There was a pause. All he had to do was clench those strong fingers and the fragile frames would be crushed, leaving her more vulnerable than ever.
‘Of course.’
Instead of handing them to her, he replaced them himself, taking his time as he set them straight across the bridge of her nose, his face jumping back into disturbingly sharp focus, a close-up study in concentration as he tucked the ear-pieces carefully into place, his rough finger-pads sliding around on the ultra-sensitive skin behind her ears for long enough to make her shiver.
‘Th-thank you,’ she said reluctantly, edging back.
He followed her, his fingers still cradling the sides of her skull. ‘You have very speaking eyes.’ God, she hoped not! She blinked to clear her gaze of all expression and shuddered again at the intensity of his inspection. What was he searching for?
‘Are you cold?’
‘No.’ To her dismay it came out as a breathy squeak.
His hands dropped to her taut shoulders, then lightly drifted down the outsides of her arms to her tense fists.
‘You must be, after being out in that draughty old boat,’ he contradicted. ‘Your hands are as cold as ice and you’re trembling. You need some food inside you to warm you up.’
She cleared her throat. ‘I assure you, I’m perfectly warm,’ she said, pulling her hands away. ‘And I’m not hungry.’
‘Your stomach still feeling the effects of the trip?’ he murmured with annoying perception, his dark brown eyebrows lifted, the one above the eye-patch made raggedly uneven by the indent of the scar. ‘It’s a mistake to think the ride back will be easier on an empty stomach. You’ll feel much better with something inside you.’
Like you? The wayward thought popped into her head and Vivian went scarlet.
He stilled, looking curiously at her bright face and the horrified green eyes that danced away from his in guilty confusion.
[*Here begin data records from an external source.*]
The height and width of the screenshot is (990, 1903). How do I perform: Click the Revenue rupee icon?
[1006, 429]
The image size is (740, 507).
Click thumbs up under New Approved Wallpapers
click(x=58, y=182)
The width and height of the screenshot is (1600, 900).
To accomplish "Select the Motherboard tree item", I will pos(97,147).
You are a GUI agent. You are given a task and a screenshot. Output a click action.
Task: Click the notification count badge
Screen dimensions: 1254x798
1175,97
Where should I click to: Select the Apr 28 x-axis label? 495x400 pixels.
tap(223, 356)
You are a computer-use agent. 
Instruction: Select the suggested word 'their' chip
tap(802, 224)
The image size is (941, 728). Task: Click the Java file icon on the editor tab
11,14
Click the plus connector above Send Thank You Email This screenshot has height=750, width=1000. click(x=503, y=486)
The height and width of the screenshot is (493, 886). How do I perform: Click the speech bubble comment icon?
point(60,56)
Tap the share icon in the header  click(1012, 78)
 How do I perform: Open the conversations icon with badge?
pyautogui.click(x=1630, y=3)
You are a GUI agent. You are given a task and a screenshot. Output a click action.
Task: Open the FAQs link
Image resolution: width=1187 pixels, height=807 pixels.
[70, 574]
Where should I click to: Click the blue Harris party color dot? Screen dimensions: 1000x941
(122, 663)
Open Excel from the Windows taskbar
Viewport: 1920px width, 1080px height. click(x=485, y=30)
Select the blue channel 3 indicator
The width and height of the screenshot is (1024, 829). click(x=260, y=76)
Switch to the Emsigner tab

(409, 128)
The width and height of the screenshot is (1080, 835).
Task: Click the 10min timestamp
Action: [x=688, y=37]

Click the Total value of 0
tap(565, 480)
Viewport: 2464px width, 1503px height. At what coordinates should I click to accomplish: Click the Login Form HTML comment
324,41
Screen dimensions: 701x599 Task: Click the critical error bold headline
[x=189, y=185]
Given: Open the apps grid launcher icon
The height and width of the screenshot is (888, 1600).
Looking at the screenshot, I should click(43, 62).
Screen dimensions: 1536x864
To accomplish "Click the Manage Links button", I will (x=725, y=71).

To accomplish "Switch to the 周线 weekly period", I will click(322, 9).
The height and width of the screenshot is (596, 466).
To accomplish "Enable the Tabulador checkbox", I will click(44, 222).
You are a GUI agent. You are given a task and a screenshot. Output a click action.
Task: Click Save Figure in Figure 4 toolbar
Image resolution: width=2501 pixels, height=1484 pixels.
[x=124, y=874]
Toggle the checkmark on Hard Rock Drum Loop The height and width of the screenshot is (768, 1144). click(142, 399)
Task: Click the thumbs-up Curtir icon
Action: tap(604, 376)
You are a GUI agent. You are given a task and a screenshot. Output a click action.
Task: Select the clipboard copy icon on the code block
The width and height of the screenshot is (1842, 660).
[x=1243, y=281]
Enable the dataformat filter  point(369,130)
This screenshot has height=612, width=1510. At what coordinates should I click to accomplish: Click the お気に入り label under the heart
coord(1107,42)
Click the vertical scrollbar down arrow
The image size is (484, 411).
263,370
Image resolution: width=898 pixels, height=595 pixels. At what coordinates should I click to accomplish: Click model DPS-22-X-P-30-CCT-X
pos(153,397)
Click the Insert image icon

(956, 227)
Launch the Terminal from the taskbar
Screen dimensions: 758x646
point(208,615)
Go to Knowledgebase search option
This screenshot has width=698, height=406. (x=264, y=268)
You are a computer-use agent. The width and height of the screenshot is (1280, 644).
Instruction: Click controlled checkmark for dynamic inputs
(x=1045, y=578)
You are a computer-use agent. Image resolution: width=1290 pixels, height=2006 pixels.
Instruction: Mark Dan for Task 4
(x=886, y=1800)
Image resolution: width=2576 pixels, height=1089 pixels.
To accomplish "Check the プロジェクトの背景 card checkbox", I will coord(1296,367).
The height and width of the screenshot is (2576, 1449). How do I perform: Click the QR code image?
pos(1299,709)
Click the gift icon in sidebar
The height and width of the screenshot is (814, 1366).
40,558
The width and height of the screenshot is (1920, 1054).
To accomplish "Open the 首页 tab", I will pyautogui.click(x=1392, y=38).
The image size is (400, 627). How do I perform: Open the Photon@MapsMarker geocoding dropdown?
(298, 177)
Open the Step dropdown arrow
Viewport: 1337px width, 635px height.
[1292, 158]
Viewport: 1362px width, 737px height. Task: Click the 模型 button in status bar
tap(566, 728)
What in the world was the matter with her?
His eyebrows settled back down and his eyelid drooped disguising his expression as he took her silence as assent. ‘Good, then you’ll join me for lunch…’
‘Thank you, but the boat leaves again in—’ Vivian looked at her watch ‘—twenty minutes, and I still have to get back down to the wharf—’
‘The captain won’t leave until he’s checked with me first.’ He effortlessly cut the ground from under her feet.
‘I’m really not hungry—’
‘And if I said that I hadn’t eaten since lunch yesterday and was far too ravenous to concentrate on anything but feeding my appetite?’
Your appetite for what? thought Vivian as she silently weighed up her options…which proved to be extremely limited.